## start Quoted passage
Here I offer a few off-the-beaten-path interesting problems that you won’t find in textbooks, data science camps, or in college classes. These problems range from applied maths, to statistics and computer science, and are aimed at getting the novice interested in a few core subjects that most data scientists master. The problems are described in simple English and don’t require math / stats / probability knowledge beyond high school level. My goal is to attract people interested in data science, but who are somewhat concerned by the depth and volume of (in my opinion) unnecessary mathematics included in many curricula. I believe that successful data science can be engineered and deployed by scientists coming from other disciplines, who do not necessarily have a deep analytical background yet are familiar with data. While having myself a strong mathematical background, I have developed an entire data science and machine learning framework (mostly for data science automation) that is almost free of mathematics, and known as deep data science. It is most and foremost relying on data, metrics and algorithm architecture.
## end Quoted passage
§ **Short problem A**
In the data science passage, what is the nearly math-free framework called?
§ **Short problem B**
Carry the data science passage forward from its last sentence with a few more sentences in the same voice.
The listing after this point comes from a different source.
## start Listing
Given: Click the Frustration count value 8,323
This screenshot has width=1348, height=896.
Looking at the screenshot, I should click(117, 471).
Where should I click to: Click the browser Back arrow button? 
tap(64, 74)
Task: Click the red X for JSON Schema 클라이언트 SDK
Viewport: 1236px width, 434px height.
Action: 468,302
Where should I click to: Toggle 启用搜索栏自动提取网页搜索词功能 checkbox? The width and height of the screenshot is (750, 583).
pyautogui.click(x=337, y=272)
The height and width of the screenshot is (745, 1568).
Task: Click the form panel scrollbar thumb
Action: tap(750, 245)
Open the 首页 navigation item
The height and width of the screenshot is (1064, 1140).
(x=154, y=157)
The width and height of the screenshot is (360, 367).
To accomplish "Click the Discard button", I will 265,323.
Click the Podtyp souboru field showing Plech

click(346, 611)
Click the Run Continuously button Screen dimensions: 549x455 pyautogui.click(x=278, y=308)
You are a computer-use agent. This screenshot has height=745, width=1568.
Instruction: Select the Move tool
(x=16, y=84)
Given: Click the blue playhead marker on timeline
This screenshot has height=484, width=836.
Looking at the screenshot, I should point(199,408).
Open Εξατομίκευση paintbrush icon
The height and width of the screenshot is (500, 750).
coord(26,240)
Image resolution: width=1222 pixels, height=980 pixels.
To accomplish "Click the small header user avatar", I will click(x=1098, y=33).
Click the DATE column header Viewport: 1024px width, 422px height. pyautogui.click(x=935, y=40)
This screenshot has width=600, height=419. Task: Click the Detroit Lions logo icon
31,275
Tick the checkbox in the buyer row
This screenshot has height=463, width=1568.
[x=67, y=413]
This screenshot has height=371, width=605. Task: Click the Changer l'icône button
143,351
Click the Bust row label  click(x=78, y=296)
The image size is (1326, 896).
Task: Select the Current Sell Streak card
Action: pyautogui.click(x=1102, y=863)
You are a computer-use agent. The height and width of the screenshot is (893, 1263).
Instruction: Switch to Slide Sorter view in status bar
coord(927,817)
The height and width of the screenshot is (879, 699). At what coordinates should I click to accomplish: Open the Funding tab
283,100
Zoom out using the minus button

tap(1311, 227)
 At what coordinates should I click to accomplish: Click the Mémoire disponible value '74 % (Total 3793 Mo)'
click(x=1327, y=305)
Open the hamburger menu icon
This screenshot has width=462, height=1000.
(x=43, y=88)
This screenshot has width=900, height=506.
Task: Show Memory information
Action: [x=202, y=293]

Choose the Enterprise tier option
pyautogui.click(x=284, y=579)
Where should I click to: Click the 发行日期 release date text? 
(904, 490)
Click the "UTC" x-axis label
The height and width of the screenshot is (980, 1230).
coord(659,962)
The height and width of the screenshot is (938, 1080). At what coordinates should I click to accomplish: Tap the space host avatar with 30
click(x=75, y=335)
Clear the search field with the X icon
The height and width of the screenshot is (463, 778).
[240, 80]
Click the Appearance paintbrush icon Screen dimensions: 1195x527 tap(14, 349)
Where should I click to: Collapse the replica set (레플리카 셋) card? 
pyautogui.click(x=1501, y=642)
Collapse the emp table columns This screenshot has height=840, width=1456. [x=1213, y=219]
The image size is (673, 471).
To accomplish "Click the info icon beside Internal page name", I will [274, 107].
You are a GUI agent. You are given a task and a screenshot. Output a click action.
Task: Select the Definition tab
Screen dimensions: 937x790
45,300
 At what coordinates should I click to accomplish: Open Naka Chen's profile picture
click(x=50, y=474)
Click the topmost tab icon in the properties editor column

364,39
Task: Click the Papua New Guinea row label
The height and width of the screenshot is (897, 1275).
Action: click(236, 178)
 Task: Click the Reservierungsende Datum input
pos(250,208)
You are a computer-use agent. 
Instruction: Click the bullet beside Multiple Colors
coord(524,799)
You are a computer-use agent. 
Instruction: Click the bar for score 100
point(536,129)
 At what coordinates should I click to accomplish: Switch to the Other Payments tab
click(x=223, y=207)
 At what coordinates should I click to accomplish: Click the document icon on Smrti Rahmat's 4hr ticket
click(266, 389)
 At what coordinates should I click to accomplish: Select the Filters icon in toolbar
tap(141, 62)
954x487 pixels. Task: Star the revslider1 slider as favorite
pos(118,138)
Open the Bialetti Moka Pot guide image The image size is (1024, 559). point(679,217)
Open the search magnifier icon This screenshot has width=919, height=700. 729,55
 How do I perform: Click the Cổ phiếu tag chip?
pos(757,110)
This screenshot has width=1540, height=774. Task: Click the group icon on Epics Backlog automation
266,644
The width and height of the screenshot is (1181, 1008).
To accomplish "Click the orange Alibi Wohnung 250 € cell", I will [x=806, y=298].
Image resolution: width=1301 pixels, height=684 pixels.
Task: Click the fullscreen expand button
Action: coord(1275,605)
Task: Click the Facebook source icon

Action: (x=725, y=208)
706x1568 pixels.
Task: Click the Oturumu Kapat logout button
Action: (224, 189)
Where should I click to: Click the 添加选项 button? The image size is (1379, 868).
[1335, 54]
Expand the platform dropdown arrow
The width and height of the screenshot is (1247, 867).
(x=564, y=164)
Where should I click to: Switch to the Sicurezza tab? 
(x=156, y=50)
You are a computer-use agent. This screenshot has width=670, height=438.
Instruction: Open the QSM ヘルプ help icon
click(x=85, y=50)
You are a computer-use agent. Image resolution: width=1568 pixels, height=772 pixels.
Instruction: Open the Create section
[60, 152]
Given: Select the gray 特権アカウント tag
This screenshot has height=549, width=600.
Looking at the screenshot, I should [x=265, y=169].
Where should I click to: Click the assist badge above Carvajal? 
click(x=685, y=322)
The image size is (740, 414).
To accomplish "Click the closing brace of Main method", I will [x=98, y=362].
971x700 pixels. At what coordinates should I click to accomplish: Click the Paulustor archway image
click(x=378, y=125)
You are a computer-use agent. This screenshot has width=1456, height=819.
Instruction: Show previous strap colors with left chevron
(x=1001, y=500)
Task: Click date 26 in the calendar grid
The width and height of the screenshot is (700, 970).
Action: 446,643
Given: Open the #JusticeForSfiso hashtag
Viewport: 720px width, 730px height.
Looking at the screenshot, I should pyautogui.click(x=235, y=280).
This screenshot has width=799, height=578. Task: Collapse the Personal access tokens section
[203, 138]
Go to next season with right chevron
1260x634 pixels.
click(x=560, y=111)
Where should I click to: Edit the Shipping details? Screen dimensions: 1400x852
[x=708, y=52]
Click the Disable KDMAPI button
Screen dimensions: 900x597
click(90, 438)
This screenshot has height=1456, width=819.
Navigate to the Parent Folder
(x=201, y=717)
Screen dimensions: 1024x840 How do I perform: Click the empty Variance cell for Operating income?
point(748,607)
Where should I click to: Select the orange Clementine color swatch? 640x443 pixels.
## end Listing
§ **Expected output A**
Deep data science.

§ **Expected output B**
The challenges or exercises below are designed in the same spirit: light in mathematics, yet deep, useful or fun, interesting (as opposed to boring) and really challenging. I also follow a bottom-up approach, where questions and conjectures are followed by data collection / data generation and simulations, then by developing hypotheses based on observations, testing them, and finally discovering concepts and principles. It is the opposite of the top-down approach taught in many textbooks and classes, where theory comes first, out of nowhere, followed by practice and applications (if at all). One of the reasons that I favor my approach is because I’ve found that the traditional teaching methodology makes most students – including myself when I was a kid – turned off by mathematics. Furthermore, I would hope that my way of presenting mathematics / statistics (and data science in general) will appeal to women and minorities.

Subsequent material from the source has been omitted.